Arthrodesis if severe or arthroplasty
Nearly all cases of OA of the ankle are
Secondary arthritis (post-traumatic).
Some are from joint stress e.g. ballet dancers, footballers, obesity
OA of ankle treatment
Arthrodesis or maybe arthroplasty
What is claw toe
- hyperextention at the MTPJ and flexion at the PIP joint
Claw toe develops due to
Muscle imbalance causing ligaments and tendons to become unnaturally tight e.g. neurological damage (such as cerebral palsy, stroke, diabetes or alcohol dependence). Can also be from trauma, inflammation and RA.
Hammer toe/Mallet toe meaning and cause
Hammer toe- flexed at PIPJ
Mallet toe- flexed at DIPJ
Ill-fitting pointed shoes, pressure on second toe from an adjacent hallux valgus
Curly toes key points
Congenital, 3rd to 5th digits usually. Tendons of FDL or FDB are too tight. Surgery rarely needed- usually passive extension.
What is Achilles tendinopathy
Degenerative not inflammatory process (degenerative change).
Where can tendinopathy develop
Point of insertion into calcaneum or vascular watershed area within tendon
What causes Achilles tendinopathy
Years of overuse e.g. long distance runners, sprinters.
Obesity, diabetes.
Symptoms and signs of Achilles tendinopathy
- Pain and stiffness along Achilles’ tendon in morning/worsens with activity
- Severe pain 24 hrs after exercising
- Thickening of tendon
- Swelling that is present all the time but worsens during activity
- Palpable bone spur
Treatment for Achilles tendinopathy
Physiotherapy to improve vascularity and promote healing
What is flat foot (pes planovalgus)
Medial arch of foot has collapsed- valgus angulation of hind foot caused
When is flat foot normal
in young as large amount of subcutaneous adipose tissue in sole of foot (medial fat pad) and arches have not yet developed
Flexible fat feet key points
No medial arch whilst standing normally, but one forms on tip toes
Rigid flat foot key points
Always abnormal- develop usually as a result of tarsal coalition (failure of tarsal bones to separate during embryonic development)

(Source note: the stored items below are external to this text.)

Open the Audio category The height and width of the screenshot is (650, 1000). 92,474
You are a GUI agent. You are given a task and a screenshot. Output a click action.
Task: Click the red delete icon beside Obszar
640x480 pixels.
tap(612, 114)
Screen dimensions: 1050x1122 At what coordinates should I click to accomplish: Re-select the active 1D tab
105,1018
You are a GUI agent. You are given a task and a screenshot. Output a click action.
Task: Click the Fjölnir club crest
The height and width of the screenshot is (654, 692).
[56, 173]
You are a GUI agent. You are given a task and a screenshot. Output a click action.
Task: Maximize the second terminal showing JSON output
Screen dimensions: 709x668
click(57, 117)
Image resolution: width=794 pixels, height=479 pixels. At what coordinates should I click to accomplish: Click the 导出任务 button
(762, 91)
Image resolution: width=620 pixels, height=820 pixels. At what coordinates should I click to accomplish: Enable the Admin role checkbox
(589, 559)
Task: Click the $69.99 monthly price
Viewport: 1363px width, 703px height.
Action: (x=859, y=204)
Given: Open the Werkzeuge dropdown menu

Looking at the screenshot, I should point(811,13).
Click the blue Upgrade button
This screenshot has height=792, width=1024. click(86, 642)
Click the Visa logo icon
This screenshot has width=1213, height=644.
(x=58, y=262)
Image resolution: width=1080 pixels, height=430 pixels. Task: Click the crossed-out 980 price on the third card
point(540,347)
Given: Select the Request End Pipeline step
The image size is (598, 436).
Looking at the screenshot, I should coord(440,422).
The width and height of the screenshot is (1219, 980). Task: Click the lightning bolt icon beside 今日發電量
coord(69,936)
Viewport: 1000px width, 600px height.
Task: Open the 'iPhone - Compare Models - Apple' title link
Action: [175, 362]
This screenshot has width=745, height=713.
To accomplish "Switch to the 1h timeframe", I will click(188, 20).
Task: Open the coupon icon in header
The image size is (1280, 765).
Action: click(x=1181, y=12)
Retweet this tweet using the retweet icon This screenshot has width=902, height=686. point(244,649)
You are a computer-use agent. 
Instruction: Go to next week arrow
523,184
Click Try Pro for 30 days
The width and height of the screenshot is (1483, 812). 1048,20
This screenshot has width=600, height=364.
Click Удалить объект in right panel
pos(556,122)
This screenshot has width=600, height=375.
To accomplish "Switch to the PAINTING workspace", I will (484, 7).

Symptomatic- requires treatment
Adult acquired flat foot key points
- Dysfunction of tibialis posterior tendon
- Obesity, hypertension and diabetes
- Pregnancy due to increased laxity
- Need orthotics or physio, rarely surgical reconstruction or Arthrodesis
Foot disease in diabetes includes
Infection, ulceration or destruction of the tissues of the foot
What can lead to foot ulcers, severe infections and other serious complications of diabetic foot
- Loss of sensation due to peripheral neuropathy
- Ischaemia due to peripheral arterial disease and micro vascular disease
- Immunosupression due to poor Glycaemic control
- Continual weight-bearing exacerbates problem
Poorly controlled diabetes can lead to
Charcot arthropathy
What’s Charcot arthropathy
Ankle and foot- combination of neuropathy, abnormal loading, repeated microtrauma and metabolic abnormalities
Lead to inflammation causing muscle spasticity, osteolysis, fractures, dislocation and deformity.